Aim of the task: Output the lines of the records below exactly, beginning at their first line and ending at the line with "Rogerio Schietti Machado Cruz (102, 354)"; include no pictures.

Screenshot grounding data:
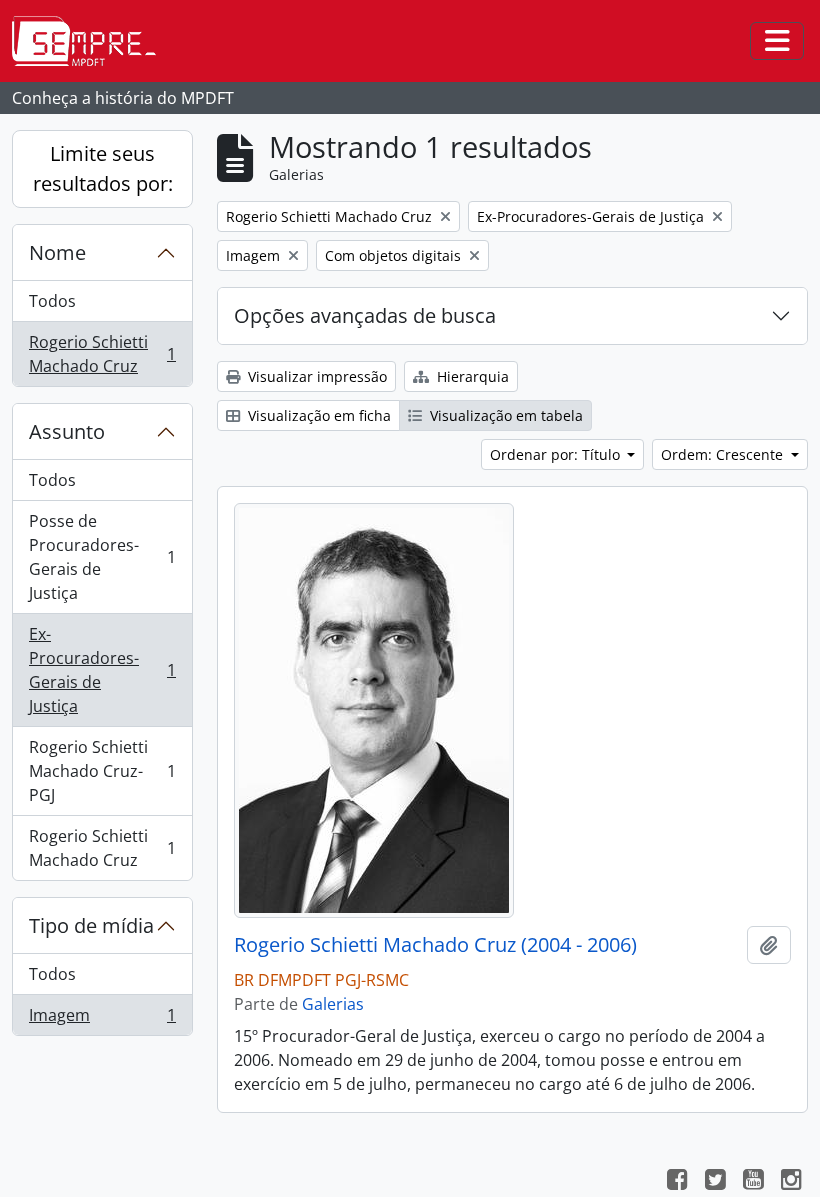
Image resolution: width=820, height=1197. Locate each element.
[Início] (92, 41)
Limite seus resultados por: (103, 168)
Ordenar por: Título (557, 454)
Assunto (67, 431)
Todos (52, 301)
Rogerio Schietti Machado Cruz (102, 354)
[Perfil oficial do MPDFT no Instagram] (791, 1182)
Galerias (333, 1004)
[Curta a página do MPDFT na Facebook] (677, 1182)
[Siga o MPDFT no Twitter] (715, 1182)
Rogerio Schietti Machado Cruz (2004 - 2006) (435, 945)
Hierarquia (471, 376)
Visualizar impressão (315, 376)
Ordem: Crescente (724, 454)
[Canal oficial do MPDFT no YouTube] (753, 1182)
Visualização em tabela (504, 415)
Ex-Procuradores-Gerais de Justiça (102, 670)
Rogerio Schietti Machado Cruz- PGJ (102, 771)
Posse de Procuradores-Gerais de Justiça (102, 557)
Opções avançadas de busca (365, 315)
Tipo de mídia (91, 925)
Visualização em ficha (317, 415)
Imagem (102, 1019)
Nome (57, 252)
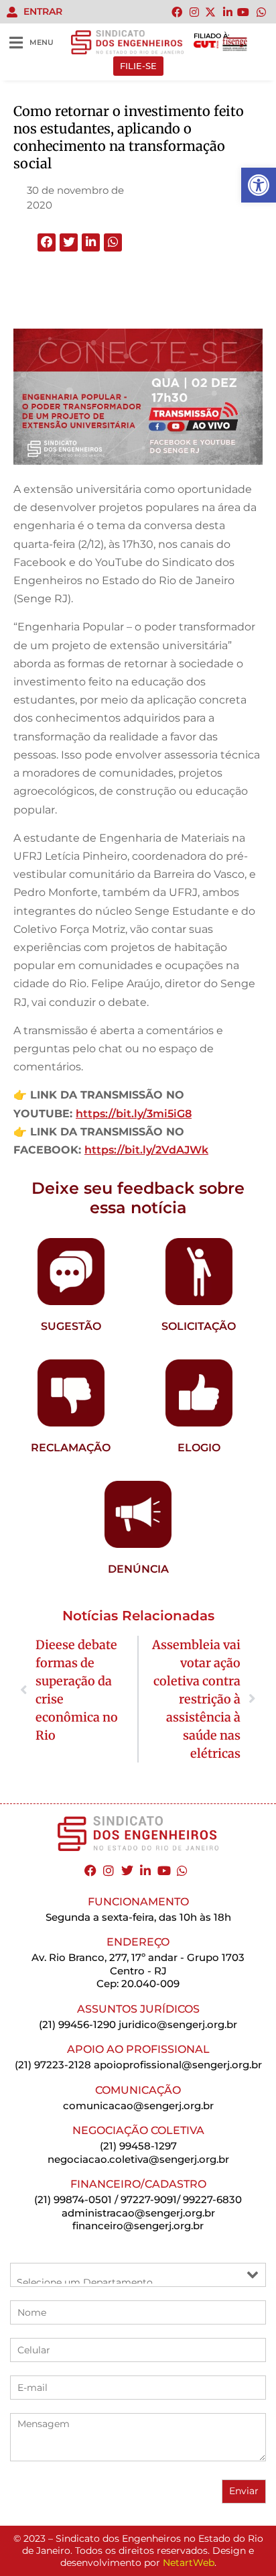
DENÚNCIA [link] (138, 1569)
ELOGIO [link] (199, 1447)
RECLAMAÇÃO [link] (71, 1447)
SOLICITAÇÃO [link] (198, 1326)
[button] (47, 242)
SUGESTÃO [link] (71, 1326)
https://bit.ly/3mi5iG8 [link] (134, 1113)
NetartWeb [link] (188, 2563)
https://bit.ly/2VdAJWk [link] (146, 1149)
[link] (258, 185)
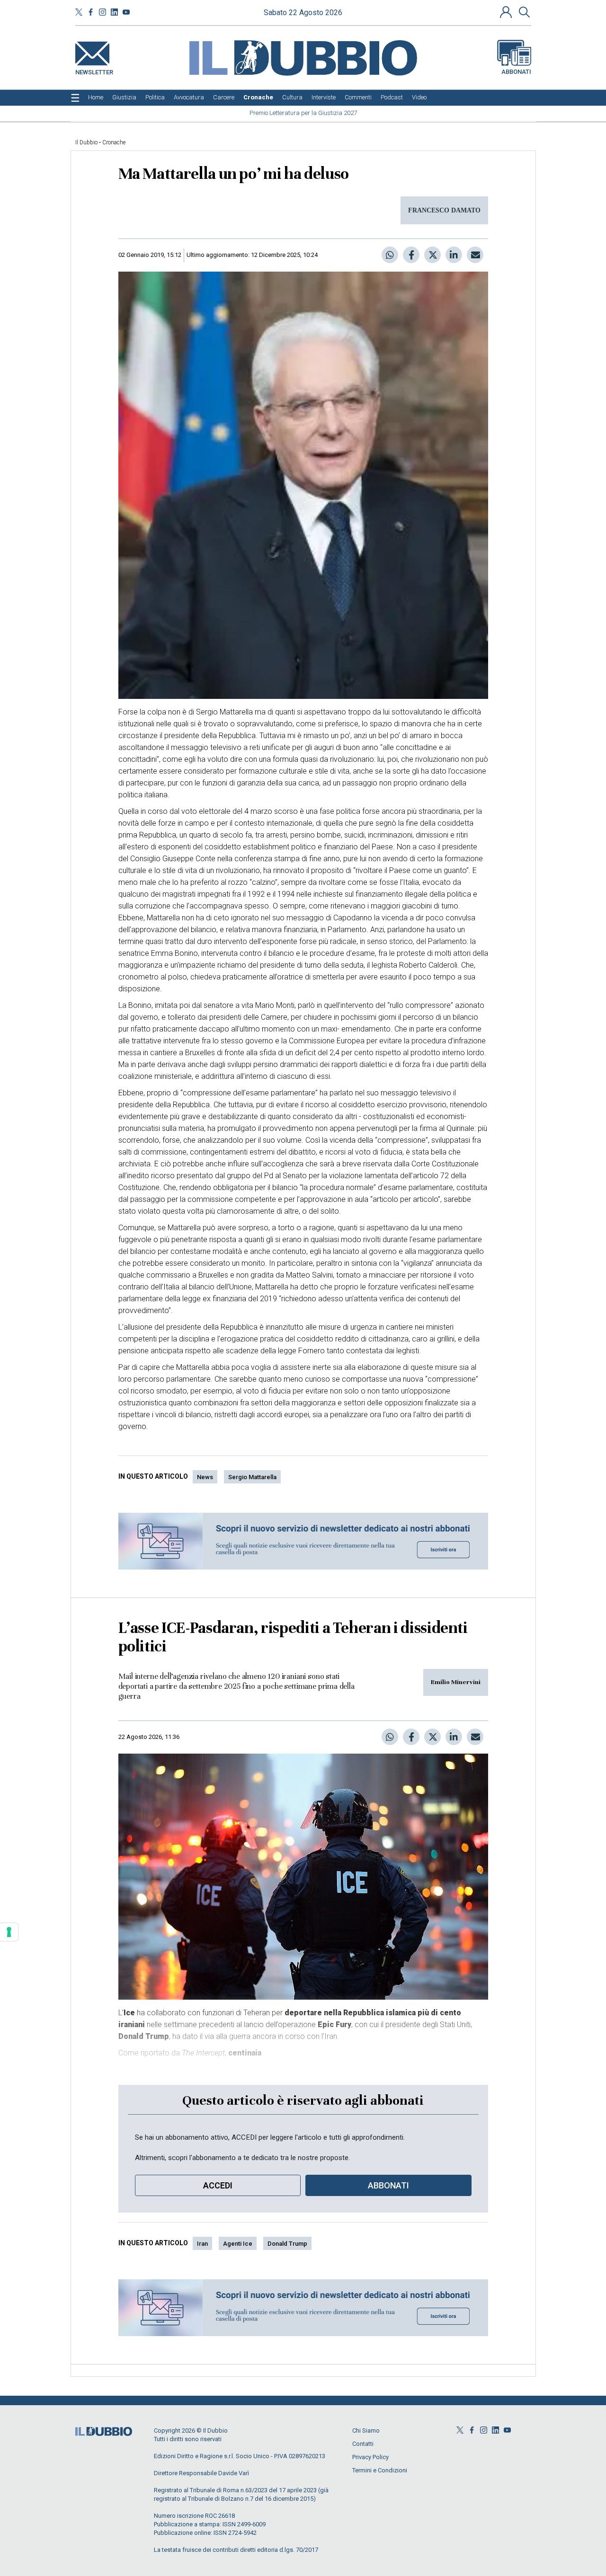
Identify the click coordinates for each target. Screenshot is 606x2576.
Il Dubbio (86, 142)
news (205, 1477)
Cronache (113, 142)
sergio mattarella (252, 1477)
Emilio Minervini (456, 1682)
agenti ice (237, 2243)
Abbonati (516, 71)
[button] (507, 12)
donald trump (287, 2243)
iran (202, 2243)
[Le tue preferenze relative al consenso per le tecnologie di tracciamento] (9, 1932)
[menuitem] (96, 97)
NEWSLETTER (94, 70)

Answer for the task:
Image resolution: width=820, height=1197. Locate each element.
[Início] (92, 41)
Limite seus resultados por: (103, 168)
Ordenar por: Título (557, 454)
Assunto (67, 431)
Todos (52, 301)
Rogerio Schietti Machado Cruz (102, 354)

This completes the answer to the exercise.